## Your tasks
A - In the trip account below, list the ways of perceiving named in the sentence that begins "We can only even think of the material universe".
B - According to the trip account below, how long was the effect expected to take to kick in?
C - Reproduce the part of the trip account below starting with "I was starting" and going on through "and sat up.".

## Extract
○ ○ ○ ○

I was starting to think deep thoughts so I opened my eyes to see if the world looked different. The first thing I noticed was that I could flip my spatial orientation any way that I wanted. I was laying down, looking up at a corner of the room and I could reorientate the room to make it one of the bottom corners and have the people laying on one of the walls or ceiling. You can do this normally if you concentrate because it's only defined by the direction of gravity, but it was just happening naturally and the 'normal' way of looking at it wasn't automatic or even preferred any more. I was told that the effect would take about an hour to kick in so I sat on my mat while most of the others laid down and covered their eyes. After about half an hour I laid down as well and closed my eyes. After a short bout of feeling sick I suddenly felt great and sat up.

I sat up and compared the room to how it looked and felt when I first got here. It did seem very different, the whole thing seemed much more beautiful and vibrant. The music that I found quite corny and annoying to start with sounded lovely now and really helped to enhance the experience. If I intentionally focused on a single point it would fill my whole field of view, almost like my eyes had a zoom function. From there my mind would wander away but whenever I lost my sense of where I was I found that I had to snap myself back into awareness of the room. This went on for about half an hour and I was trying to just go with it but I found I always pulled myself back to put what I was just experiencing into perspective with 'reality'. I kept telling myself that the version of reality I spend most of my time in isn't any more real or valid than any other and I was here to experience others but it was an automatic reaction and I couldn't override it. I think this was really holding me back.

Next I saw I kind of white hexagonal pattern wherever I was looking, not on the things I was looking at but as if it was across my eyes. I realised that we don't really move, the screen simply changes and our bodies are interfaces to allow us to change the visual (it works with all the senses but I'll just use sight) input we receive. It’s like basic Galilean relativity, if one object is moving away from another then you could just as easily say that the second object is moving away from the first one instead because all you can really say is that they're moving away from each other, all inertial motion is relative. This was that understanding but applied to myself so that everything moved relative to me, only this felt like a much more valid interpretation rather than simply an alternative viewpoint. We're all in the same virtual reality system and can interact with each other by manipulating it to bring our perceptions close together when we're what we think of as physically close to each other.

I've thought for a long time that the common materialism view is completely backwards because it's consciousness that's primary and everything else is created by it. We can only even think of the material universe in terms of how we perceive it, how it looks, sounds, feels, tastes and smells. Those are all created by us, take us away and the material universe couldn't look, sound, feel, taste or smell of anything. This is how I think of it anyway but it seemed so glaringly obvious during the trip. Consciousness is basically ignored by science but it's really the only thing we can be sure of, everything else is experienced through that lens so it makes no sense to start with a materialist viewpoint and then try to work backwards to explain how consciousness works. The material universe is a product of consciousness, not the other way round, so consciousness will never be explainable through physical processes. We need to start from the beginning and work outwards from there.

○ ○ ○ ○

Element lookup records:
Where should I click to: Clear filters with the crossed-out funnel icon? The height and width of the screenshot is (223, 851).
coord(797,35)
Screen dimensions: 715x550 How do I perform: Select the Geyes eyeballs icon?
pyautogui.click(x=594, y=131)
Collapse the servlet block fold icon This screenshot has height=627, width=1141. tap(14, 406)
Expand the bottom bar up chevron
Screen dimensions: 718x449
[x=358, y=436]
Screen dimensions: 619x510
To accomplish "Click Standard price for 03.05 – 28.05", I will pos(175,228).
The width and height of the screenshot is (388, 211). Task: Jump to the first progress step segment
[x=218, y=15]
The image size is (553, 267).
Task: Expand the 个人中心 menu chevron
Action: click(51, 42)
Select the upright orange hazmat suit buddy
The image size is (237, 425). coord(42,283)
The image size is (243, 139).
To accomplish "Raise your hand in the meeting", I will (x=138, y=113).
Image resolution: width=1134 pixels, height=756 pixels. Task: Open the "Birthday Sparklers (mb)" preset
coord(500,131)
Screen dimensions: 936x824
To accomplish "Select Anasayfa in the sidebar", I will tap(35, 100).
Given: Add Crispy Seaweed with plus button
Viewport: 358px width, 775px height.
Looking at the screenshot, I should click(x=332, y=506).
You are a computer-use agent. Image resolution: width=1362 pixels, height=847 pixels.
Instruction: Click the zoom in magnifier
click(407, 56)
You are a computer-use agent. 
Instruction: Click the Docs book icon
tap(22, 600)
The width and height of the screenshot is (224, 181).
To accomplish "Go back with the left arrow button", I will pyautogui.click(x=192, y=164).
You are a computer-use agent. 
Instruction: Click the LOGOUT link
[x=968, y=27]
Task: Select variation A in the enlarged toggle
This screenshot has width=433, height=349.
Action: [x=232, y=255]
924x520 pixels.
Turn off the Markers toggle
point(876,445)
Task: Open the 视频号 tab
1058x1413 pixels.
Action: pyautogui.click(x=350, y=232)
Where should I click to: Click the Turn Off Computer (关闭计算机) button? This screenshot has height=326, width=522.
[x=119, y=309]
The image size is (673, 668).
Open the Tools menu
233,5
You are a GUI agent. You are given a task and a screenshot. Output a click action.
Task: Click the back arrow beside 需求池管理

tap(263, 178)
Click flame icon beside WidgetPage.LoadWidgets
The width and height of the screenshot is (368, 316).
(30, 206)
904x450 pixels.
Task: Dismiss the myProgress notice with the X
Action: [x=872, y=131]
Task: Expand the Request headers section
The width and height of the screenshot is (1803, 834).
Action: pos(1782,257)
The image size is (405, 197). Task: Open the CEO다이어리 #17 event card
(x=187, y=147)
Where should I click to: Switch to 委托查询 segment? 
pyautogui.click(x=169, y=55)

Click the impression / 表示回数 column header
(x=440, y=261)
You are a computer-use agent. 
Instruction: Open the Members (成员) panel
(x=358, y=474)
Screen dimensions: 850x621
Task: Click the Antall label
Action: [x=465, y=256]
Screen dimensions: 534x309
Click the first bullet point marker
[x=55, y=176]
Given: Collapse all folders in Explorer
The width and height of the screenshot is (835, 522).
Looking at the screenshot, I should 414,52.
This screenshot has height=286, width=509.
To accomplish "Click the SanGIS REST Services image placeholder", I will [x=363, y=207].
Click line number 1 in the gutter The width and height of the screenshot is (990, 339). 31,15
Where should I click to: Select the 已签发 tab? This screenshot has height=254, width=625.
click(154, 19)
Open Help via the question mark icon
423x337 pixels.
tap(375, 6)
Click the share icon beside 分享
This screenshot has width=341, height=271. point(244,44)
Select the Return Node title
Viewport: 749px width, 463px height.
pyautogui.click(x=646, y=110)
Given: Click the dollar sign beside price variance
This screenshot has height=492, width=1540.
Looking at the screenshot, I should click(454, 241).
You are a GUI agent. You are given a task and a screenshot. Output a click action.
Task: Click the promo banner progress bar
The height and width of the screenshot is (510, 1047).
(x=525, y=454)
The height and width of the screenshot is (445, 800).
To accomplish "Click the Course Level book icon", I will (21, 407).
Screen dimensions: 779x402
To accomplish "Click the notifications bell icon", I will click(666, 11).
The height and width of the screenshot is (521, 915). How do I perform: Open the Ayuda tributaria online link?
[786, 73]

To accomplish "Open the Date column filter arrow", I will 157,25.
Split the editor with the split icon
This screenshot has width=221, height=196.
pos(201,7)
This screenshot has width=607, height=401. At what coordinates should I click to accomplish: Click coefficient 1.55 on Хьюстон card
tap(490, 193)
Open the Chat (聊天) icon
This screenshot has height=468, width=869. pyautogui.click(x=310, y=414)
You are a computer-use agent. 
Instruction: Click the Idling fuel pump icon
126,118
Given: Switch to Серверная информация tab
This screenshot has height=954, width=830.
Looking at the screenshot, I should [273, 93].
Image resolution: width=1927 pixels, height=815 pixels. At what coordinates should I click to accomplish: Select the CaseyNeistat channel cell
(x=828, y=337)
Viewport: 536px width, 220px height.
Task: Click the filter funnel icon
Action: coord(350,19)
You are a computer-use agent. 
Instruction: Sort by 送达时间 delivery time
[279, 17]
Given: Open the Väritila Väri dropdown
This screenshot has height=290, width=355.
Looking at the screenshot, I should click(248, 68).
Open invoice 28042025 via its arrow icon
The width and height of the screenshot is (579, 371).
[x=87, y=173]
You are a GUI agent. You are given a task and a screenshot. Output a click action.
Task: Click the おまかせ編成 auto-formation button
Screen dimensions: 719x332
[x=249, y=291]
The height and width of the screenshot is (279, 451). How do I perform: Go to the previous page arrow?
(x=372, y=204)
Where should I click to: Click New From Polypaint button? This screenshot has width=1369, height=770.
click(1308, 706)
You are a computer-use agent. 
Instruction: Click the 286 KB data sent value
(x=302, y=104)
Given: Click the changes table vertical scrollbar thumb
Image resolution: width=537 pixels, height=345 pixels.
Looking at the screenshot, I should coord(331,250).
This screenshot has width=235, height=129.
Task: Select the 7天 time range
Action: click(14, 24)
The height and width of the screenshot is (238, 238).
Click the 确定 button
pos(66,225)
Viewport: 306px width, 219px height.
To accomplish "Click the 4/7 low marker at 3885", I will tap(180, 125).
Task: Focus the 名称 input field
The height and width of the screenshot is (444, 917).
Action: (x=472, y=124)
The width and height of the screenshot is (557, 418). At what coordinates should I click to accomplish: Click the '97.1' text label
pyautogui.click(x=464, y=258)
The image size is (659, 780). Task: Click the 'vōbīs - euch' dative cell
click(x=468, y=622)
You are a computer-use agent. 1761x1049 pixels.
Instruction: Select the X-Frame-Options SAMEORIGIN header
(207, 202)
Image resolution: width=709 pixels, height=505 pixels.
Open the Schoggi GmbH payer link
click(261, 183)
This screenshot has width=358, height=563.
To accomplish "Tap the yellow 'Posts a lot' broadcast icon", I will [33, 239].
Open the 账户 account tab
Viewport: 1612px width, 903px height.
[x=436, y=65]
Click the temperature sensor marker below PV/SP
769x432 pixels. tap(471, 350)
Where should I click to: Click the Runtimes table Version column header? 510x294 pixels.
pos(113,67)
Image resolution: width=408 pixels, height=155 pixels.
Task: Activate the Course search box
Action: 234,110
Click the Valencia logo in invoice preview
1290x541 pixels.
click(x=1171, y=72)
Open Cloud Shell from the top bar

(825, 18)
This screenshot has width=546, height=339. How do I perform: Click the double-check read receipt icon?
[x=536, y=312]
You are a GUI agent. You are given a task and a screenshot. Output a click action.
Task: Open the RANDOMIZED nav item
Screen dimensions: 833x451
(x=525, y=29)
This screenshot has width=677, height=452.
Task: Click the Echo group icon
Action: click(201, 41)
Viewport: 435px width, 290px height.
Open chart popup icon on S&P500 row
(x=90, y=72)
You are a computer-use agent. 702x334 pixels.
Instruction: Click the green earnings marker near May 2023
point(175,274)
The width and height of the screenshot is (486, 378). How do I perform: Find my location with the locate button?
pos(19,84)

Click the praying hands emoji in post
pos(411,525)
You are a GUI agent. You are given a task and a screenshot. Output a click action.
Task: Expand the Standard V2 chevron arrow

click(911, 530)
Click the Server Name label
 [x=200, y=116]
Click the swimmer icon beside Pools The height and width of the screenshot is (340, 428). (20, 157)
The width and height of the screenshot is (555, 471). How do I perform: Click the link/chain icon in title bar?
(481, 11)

○ ○ ○ ○

## Results of the exercise
A - looks, sounds, feels, tastes, smells

B - About an hour.

C -
I was starting to think deep thoughts so I opened my eyes to see if the world looked different. The first thing I noticed was that I could flip my spatial orientation any way that I wanted. I was laying down, looking up at a corner of the room and I could reorientate the room to make it one of the bottom corners and have the people laying on one of the walls or ceiling. You can do this normally if you concentrate because it's only defined by the direction of gravity, but it was just happening naturally and the 'normal' way of looking at it wasn't automatic or even preferred any more. I was told that the effect would take about an hour to kick in so I sat on my mat while most of the others laid down and covered their eyes. After about half an hour I laid down as well and closed my eyes. After a short bout of feeling sick I suddenly felt great and sat up.